2012) as specified by the manufacturer (see the technical information data sheet). Cytochrome oxidase (CO) staining Two rats were used to verify the possibility of using the technique in this series of experiments. Animals were perfused and tissues postfixed and cut as described

above. Brains were freeze sectioned in the sagittal plane. Two consecutive sections, one per stereotaxic plane, were used in two different ways. The first sections (60 μm thick) were incubated at 37°C in the dark for 10–12 Inhibitors,research,lifescience,medical h in a solution containing 50 mg DAB, 30 mg cytochrome C (Type III, Sigma), and 4 g sucrose dissolved in 90 mL PB (0.1 mmol/L, pH 7.4; Wong-Riley 1979). Incubation was arrested when a clear differentiation between cerebral cortex and cc was visible. Sections were rinsed many times in PB, mounted on subbed slides, air-dried, dehydrated Inhibitors,research,lifescience,medical in xylene and then

coverslipped. The adjacent sections (40 μm thick) were counterstained with neutral red (1% in aqueous solution) and then coverslipped. Selected sections from CC-NADPH-1/11, CC-nNOS-1/6 and CC-Fl-1 and -2 were used for CO staining as described above. Data analysis The distribution of NADPH-d+ Inhibitors,research,lifescience,medical and NOSIP neurons in the cc was obtained using a camera lucida attached to a Leitz Orthoplan microscope equipped with a 25× objective.

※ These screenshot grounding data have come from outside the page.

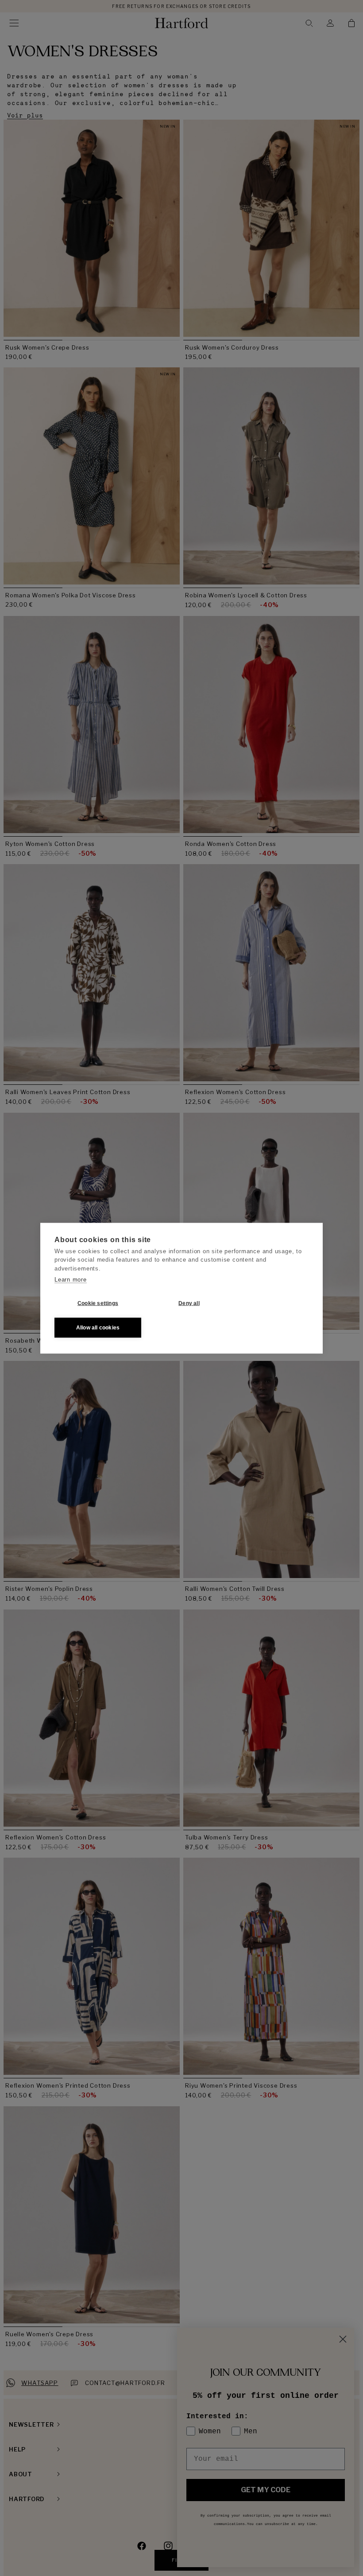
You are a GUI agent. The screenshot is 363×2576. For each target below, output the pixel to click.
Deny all (189, 1303)
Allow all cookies (98, 1328)
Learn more (70, 1279)
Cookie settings (97, 1303)
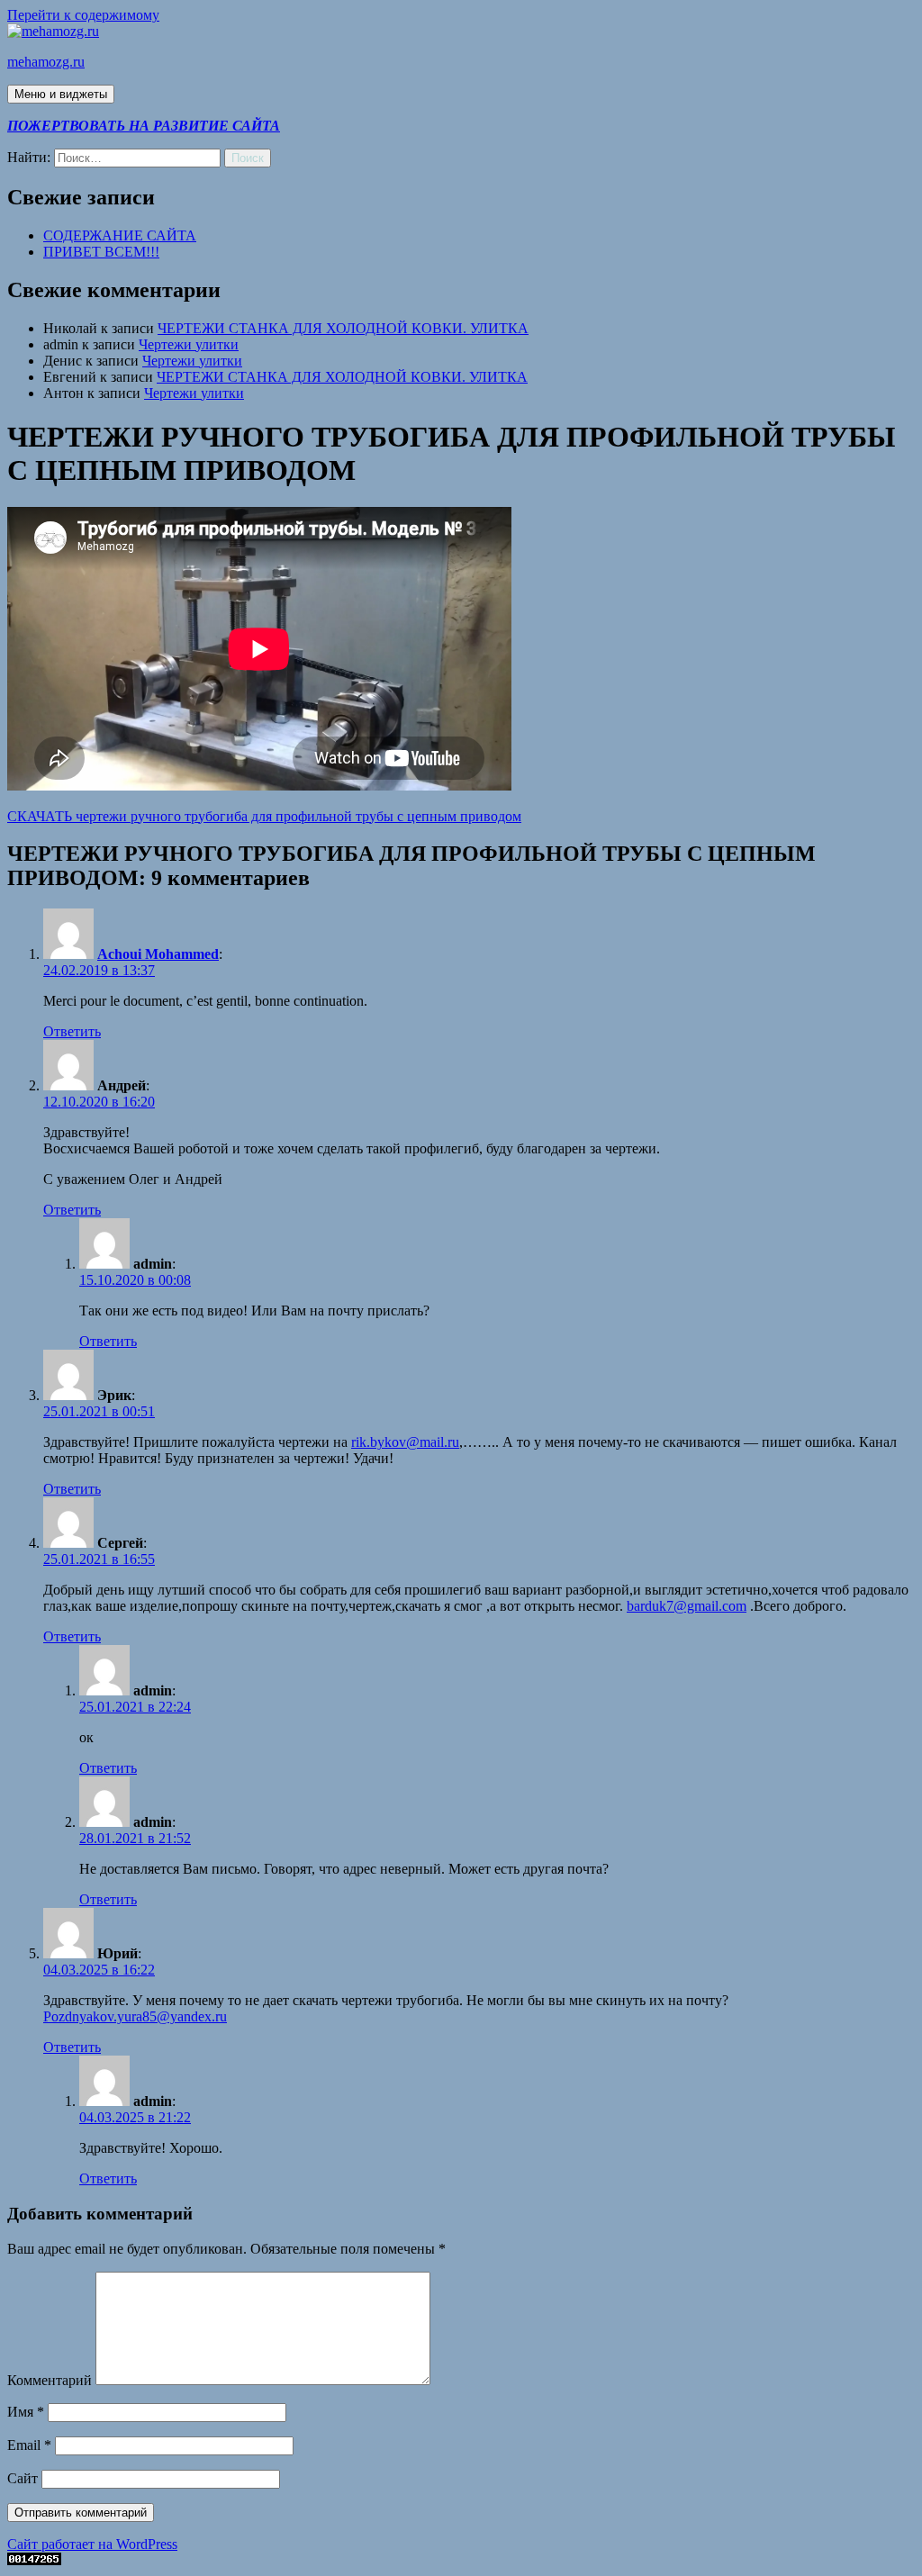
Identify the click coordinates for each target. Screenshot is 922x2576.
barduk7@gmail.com (686, 1605)
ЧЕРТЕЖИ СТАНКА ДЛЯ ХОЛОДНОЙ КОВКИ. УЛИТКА (343, 328)
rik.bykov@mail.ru (405, 1442)
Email (29, 2445)
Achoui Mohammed (158, 954)
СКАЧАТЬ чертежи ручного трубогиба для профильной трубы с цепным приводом (264, 816)
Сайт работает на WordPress (92, 2544)
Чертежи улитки (189, 344)
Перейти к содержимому (83, 15)
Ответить (72, 1031)
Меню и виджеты (60, 94)
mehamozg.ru (46, 61)
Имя (25, 2411)
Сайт (22, 2478)
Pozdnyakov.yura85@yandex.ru (135, 2016)
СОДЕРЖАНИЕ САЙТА (119, 235)
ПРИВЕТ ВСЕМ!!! (101, 251)
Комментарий (49, 2380)
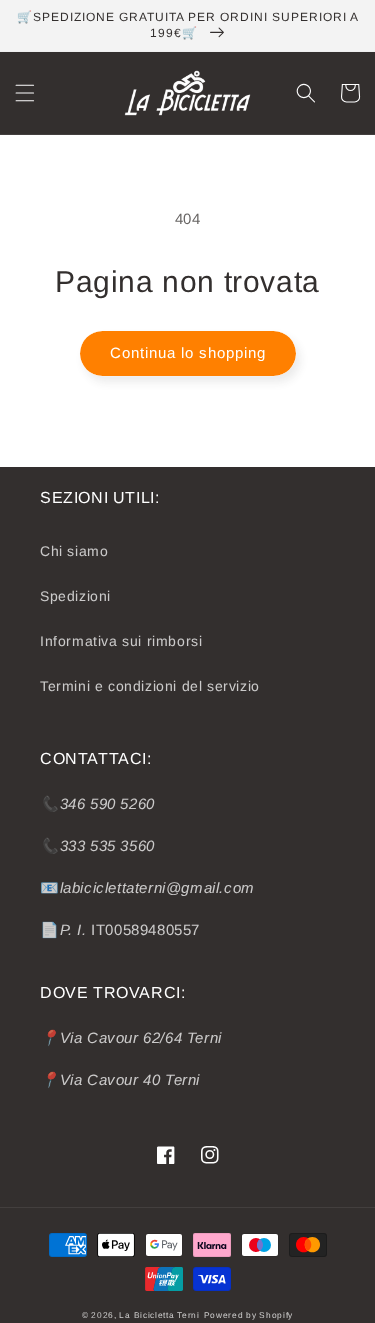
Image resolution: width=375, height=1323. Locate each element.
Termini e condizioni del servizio (150, 686)
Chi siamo (74, 551)
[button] (25, 93)
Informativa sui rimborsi (121, 641)
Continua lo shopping (188, 352)
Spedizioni (75, 596)
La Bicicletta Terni (159, 1315)
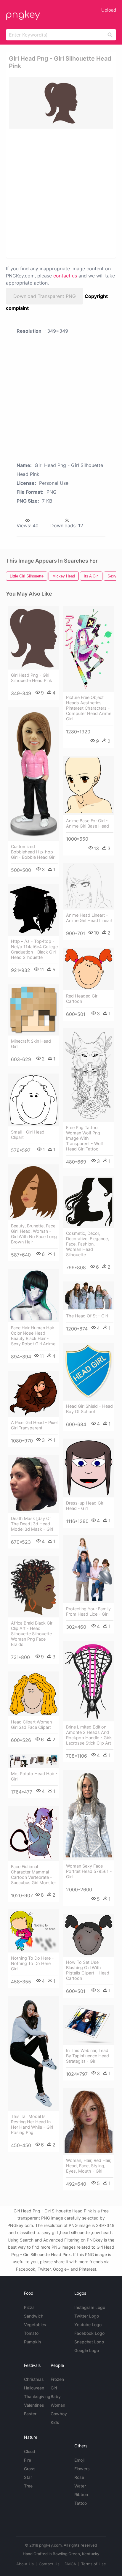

Callosal boundaries were obtained by comparing the sections reacted for COHi with those counterstained with neutral red. The reconstructions thus obtained were

then compared with those of the atlas of Paxinos Inhibitors,research,lifescience,medical and Watson (1982). Counts were performed in serial sagittal sections from two animals (CC-NADPH-10-11; see Table ​Table2).2). The total number of intracallosal NADPH-d+ neurons was calculated on sections from both hemispheres starting from the lateral 4.5 sagittal plane of one hemisphere to reach Inhibitors,research,lifescience,medical the same stereotaxic plane in the contralateral hemisphere. Table 2 (A) Arbitrary subdivisions of the rat cc, (B) Number of NADPH-d+ neurons in the three subdivisions of the rat cc Microscopic studies of the morphology and percentage of intracallosal neurons (three cases: CC-NADPH-d-5; -7; -9; see Tables ​Tables3,3, ​,4)4) were Batimastat performed using staining criteria similar to those of previous Golgi and NADPH-d studies (Jacobs and Scheibel 1993; Jacobs et al. 1993; Phillips et al. 2000; Barrera et al. 2001). Selected neurons, drawn using a camera lucida and a 100× oil immersion objective, exhibited the following characteristics: (1) labeled neurons had a clearly selleck chemicals Gefitinib distinguishable morphology; (2) cell bodies had a central location within the 60-μm section depth to minimize the cutting of dendritic branches near the section surface; (3) dendrites were not overly obscured by other heavily stained processes from nearby cells; (4) dendritic trees were intensely labeled and did not show discontinuity with their cell bodies.